Category: Android Developer

Google Play security metadata and offline app distribution

Android Developers June 19, 2018 Android Developer, Featured, Google Play

Posted by James Bender, Product Manager, Google Play

In December last year we announced that we would be making updates to app security to help verify product authenticity from Google Play. We are now adding a small amount of security metadata on top of APKs to verify that the APK was distributed by Google Play.

One of the reasons we’re doing this is to help developers reach a wider audience, particularly in countries where peer-to-peer app sharing is common because of costly data plans and limited connectivity.

In the future, for apps obtained through Play-approved distribution channels, we’ll be able to determine app authenticity while a device is offline, add those shared apps to a user’s Play Library, and manage app updates when the device comes back online.
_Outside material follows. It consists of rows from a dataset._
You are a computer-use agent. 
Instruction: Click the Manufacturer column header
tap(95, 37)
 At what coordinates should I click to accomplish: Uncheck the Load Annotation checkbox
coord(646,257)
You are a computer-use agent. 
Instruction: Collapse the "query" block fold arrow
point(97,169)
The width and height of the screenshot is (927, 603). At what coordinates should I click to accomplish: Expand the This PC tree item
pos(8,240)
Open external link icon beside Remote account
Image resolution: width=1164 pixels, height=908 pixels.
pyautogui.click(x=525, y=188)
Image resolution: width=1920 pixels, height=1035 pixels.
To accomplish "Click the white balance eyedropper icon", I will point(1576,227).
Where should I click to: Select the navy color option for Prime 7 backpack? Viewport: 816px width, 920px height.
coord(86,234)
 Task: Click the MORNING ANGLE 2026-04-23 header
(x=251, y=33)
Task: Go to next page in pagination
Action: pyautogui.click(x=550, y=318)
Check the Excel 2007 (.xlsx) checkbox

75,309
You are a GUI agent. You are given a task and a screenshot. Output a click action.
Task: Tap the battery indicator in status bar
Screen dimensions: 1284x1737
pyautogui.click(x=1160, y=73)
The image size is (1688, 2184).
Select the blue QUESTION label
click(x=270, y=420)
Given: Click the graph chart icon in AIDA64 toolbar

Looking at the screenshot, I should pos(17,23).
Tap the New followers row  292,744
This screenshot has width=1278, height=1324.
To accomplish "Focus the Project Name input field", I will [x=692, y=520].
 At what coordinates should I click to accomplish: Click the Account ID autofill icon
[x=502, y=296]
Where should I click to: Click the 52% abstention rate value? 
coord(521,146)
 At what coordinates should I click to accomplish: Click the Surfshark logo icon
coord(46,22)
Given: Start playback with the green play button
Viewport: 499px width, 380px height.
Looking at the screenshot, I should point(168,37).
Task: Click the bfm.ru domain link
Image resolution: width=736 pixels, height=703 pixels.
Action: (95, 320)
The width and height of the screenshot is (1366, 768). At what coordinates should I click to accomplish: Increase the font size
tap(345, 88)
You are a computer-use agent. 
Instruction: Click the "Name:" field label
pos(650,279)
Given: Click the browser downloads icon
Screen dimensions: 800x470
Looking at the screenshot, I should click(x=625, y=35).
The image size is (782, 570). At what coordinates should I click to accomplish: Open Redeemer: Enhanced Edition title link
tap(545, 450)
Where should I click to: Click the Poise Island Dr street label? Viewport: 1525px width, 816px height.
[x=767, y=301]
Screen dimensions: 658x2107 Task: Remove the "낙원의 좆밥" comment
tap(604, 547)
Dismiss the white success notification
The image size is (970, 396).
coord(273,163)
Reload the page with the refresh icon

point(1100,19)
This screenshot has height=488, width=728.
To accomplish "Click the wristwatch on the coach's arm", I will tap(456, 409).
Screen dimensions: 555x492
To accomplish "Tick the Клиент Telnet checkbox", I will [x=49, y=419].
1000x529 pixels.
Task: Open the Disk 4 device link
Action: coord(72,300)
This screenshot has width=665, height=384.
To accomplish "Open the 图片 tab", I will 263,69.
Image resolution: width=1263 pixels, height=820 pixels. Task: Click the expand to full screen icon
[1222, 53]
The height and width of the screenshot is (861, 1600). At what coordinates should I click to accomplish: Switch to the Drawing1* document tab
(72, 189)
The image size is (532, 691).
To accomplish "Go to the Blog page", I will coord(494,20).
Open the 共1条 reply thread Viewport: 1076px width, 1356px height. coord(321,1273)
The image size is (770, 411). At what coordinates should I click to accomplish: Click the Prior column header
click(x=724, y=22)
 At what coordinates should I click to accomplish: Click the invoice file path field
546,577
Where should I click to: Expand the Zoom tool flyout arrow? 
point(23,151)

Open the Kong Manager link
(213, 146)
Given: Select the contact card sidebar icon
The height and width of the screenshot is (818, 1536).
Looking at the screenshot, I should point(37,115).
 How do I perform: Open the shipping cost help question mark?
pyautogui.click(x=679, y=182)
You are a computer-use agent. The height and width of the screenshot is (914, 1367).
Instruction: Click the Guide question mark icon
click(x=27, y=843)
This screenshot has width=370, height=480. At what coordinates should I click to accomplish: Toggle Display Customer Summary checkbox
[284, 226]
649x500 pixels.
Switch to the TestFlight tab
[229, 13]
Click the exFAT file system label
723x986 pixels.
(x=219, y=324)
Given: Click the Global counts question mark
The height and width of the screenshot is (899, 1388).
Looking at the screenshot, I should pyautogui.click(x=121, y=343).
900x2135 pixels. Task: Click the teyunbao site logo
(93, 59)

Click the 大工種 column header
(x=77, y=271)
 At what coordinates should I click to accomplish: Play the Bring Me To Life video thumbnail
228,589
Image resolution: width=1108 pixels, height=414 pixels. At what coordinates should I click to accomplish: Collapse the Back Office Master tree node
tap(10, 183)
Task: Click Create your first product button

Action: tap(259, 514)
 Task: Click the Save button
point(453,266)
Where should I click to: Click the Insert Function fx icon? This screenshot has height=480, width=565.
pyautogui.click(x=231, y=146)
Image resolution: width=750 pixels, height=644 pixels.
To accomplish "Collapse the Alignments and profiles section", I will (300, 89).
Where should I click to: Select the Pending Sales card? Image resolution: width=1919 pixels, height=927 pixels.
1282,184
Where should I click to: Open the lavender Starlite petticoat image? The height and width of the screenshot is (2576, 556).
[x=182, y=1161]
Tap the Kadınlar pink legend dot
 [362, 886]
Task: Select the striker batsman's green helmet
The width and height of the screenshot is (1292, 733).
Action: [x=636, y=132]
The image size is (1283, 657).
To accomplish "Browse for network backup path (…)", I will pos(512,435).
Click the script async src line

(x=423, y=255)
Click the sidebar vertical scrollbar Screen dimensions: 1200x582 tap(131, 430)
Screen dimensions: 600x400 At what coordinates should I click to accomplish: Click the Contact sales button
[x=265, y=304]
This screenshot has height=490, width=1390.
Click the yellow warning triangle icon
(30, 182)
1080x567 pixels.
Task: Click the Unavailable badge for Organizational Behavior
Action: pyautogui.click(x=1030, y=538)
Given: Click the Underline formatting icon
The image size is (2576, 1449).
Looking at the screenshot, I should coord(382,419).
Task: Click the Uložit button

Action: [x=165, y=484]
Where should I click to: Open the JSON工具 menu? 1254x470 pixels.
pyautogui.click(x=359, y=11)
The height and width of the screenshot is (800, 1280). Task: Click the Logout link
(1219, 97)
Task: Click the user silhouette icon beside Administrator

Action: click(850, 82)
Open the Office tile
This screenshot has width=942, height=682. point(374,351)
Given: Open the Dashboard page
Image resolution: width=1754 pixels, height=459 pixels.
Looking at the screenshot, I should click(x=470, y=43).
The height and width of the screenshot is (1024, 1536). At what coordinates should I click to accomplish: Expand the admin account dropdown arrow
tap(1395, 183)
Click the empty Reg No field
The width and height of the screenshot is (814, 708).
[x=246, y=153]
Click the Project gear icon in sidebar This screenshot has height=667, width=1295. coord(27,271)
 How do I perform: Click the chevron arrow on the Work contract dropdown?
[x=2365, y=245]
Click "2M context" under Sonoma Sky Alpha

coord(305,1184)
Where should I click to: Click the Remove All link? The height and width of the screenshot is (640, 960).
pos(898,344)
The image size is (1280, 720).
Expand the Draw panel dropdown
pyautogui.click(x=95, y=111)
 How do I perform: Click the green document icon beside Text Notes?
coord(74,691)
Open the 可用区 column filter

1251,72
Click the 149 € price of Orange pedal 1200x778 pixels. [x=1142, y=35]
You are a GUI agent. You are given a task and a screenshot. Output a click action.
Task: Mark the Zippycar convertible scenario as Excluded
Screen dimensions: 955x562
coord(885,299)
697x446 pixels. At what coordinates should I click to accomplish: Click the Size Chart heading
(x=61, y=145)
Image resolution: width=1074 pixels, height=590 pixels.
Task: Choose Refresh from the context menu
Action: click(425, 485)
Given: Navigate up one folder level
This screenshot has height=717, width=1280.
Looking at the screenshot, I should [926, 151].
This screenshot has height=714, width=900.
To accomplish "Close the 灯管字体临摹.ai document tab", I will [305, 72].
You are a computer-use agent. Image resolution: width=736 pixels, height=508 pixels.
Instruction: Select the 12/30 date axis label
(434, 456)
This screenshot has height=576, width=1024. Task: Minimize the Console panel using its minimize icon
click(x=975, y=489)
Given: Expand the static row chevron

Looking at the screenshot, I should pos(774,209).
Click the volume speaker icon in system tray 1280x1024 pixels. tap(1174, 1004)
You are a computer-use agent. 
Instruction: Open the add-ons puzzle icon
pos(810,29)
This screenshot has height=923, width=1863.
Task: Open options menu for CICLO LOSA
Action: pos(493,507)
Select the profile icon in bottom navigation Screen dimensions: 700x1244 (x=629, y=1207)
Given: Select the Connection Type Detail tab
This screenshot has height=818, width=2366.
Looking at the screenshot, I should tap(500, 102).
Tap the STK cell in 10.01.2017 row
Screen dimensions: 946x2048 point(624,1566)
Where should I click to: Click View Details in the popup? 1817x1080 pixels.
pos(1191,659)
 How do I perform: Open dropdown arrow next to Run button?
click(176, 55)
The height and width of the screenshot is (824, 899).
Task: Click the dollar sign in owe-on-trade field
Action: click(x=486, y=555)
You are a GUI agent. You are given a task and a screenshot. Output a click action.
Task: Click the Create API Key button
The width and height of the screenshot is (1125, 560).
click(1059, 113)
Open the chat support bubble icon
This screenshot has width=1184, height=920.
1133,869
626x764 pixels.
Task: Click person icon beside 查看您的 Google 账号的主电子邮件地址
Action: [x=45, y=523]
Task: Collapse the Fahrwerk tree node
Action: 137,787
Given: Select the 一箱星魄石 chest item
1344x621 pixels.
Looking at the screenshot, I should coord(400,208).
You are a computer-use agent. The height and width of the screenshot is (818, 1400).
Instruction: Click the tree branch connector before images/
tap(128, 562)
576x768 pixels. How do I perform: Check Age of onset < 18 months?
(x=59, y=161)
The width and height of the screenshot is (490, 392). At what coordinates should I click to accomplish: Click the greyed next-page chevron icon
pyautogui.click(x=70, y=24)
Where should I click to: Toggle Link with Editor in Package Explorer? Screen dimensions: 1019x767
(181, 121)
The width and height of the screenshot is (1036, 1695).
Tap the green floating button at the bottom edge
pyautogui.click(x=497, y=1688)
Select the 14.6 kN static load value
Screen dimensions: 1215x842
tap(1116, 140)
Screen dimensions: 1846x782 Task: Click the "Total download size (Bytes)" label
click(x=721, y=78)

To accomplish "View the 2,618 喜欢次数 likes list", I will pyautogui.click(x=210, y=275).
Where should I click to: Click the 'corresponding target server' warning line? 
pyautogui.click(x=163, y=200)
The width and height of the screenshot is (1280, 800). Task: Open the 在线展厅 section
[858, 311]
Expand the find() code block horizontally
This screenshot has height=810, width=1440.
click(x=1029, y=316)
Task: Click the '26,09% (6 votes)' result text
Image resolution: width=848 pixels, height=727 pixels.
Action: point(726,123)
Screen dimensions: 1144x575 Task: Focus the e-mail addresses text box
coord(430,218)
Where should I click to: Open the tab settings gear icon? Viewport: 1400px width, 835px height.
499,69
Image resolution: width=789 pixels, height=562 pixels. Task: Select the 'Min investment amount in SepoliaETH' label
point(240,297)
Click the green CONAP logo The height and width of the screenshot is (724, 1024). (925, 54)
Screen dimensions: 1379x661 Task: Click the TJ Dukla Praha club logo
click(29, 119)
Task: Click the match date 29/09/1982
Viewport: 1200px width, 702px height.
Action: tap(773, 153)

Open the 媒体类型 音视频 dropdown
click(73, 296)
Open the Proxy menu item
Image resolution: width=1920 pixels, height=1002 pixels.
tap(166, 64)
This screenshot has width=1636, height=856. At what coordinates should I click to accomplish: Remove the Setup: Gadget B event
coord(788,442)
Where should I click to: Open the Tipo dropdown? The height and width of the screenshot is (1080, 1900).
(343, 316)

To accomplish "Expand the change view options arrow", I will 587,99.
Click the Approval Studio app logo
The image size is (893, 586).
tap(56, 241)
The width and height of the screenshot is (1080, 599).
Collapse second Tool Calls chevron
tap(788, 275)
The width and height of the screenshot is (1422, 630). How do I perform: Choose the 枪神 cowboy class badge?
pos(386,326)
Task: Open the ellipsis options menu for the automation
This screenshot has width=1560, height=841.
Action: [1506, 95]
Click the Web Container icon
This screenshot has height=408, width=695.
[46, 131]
This will give people more confidence when using Play-approved peer-to-peer sharing apps.

This also benefits you as a developer as it provides a Play-authorized offline distribution channel and, since the peer-to-peer shared app is added to your user’s Play library, your app will now be eligible for app updates from Play.

No action is needed by developers or by those who use your app or game. We’re adjusting Google Play’s maximum APK size to take into account the small metadata addition, which is inserted into the APK Signing Block. In addition to improving the integrity of Google Play’s mobile app ecosystem, this metadata will also present new distribution opportunities for developers and help more people keep their apps up to date.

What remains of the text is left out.